En 2004 se aprobó la Ley Donal, que busca incentivar las donaciones de alimentos aptos para consumo humano que perdieron su valor comercial –ya sea porque se encuentran próximos a su fecha de vencimiento, tienen problemas de etiquetado o packaging, o son productos estacionales–, pero mantienen su valor nutricional.
Según datos de la Secretaría de Agroindustria, en la Argentina se desperdician 16 millones de toneladas de alimentos por año y 1,5 millón en etapas de comercialización y consumo.
Con esta información, los dos amigos y un tercer socio, el programador Federico Broggi, comenzaron a estudiar qué soluciones existían en el mundo. “Too good to go” en Europa, o “Plato Lleno” en varios países de América latina –incluso en la Argentina– eran alguna de las propuestas.

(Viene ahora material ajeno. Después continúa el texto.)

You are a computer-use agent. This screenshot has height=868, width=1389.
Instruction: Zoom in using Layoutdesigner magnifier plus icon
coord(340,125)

Así fue como en abril de 2019 nació Winim, una aplicación que, con la tecnología como principal aliada, compite en la industria gastronómica haciendo una contribución medible al medio ambiente para controlar el desperdicio de la comida.

La herramienta ofrece a los comercios un canal para que puedan vender lo que les sobra entre un 30% y un 50% más barato. “Así se benefician ellos que, al final de cada turno, pueden obtener ingresos de comida que no pudieron comercializar, y también el consumidor, con una oferta más económica de excelente calidad”, señala Guglielmetti.

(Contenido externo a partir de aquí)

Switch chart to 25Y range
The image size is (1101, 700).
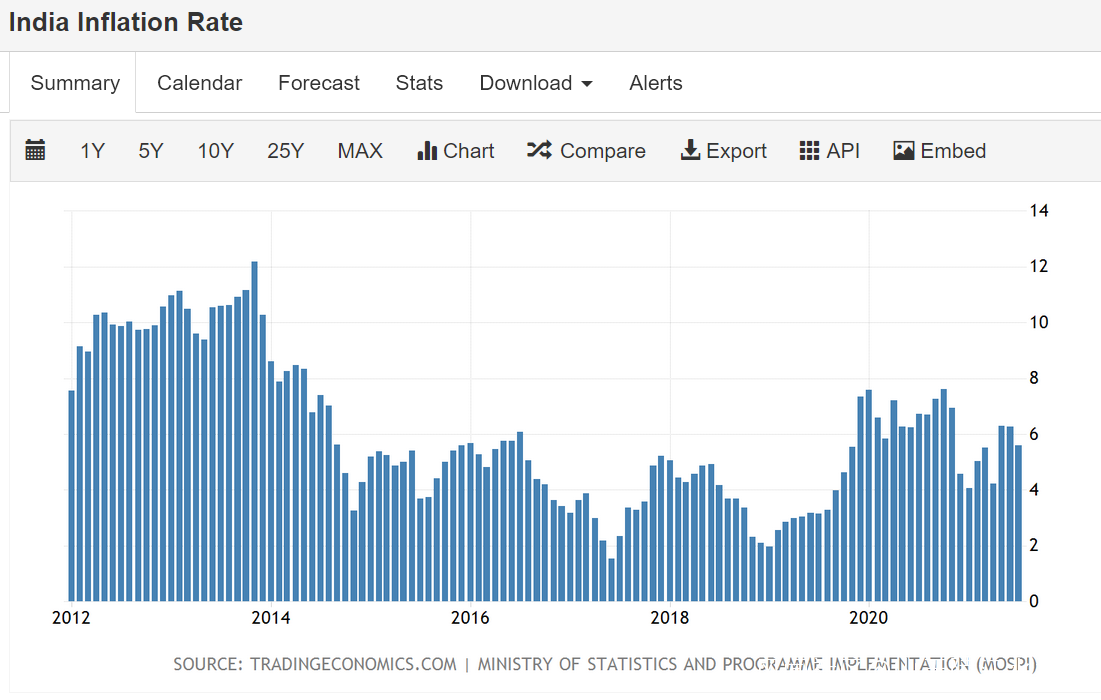pyautogui.click(x=285, y=151)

Si bien empezaron el emprendimiento con 16.000 dólares, algunos meses después de la presentación oficial de la propuesta recibieron 1,5 millones de un inversor para hacer crecer el negocio.
Hoy, Winim ya tiene más de 350 comercios adheridos en la Ciudad de Buenos Aires y ciertas zonas del GBA, y cuenta con un plan de expansión para 2020 con un objetivo concreto: llegar a los 1.000 locales.
Con ocho personas trabajando full-time, seis de las cuales son las encargadas de mirar los pedidos real time en un dashboard, el siguiente paso de los emprendedores es ampliar su área comercial y salir a buscar más restaurantes o empresas gastronómicas.
Por otro lado, comienzan a analizar su expansión regional. “Antes que al interior miramos a otros países. San Pablo o Montevideo serían algunas de las posibilidades”, señala Guglielmetti, a la vez que comenta que recibieron muchas propuestas de inversores en Quito, Asunción, Miami, Bogotá, Madrid, Nueva York y Varsovia. Sin embargo, el cofundador de la firma cree que “todavía no es el momento”, al tiempo que manifiesta que quiere que su proyecto sea integral: atacar la pérdida de alimentos en toda la cadena, transporte y/o producción.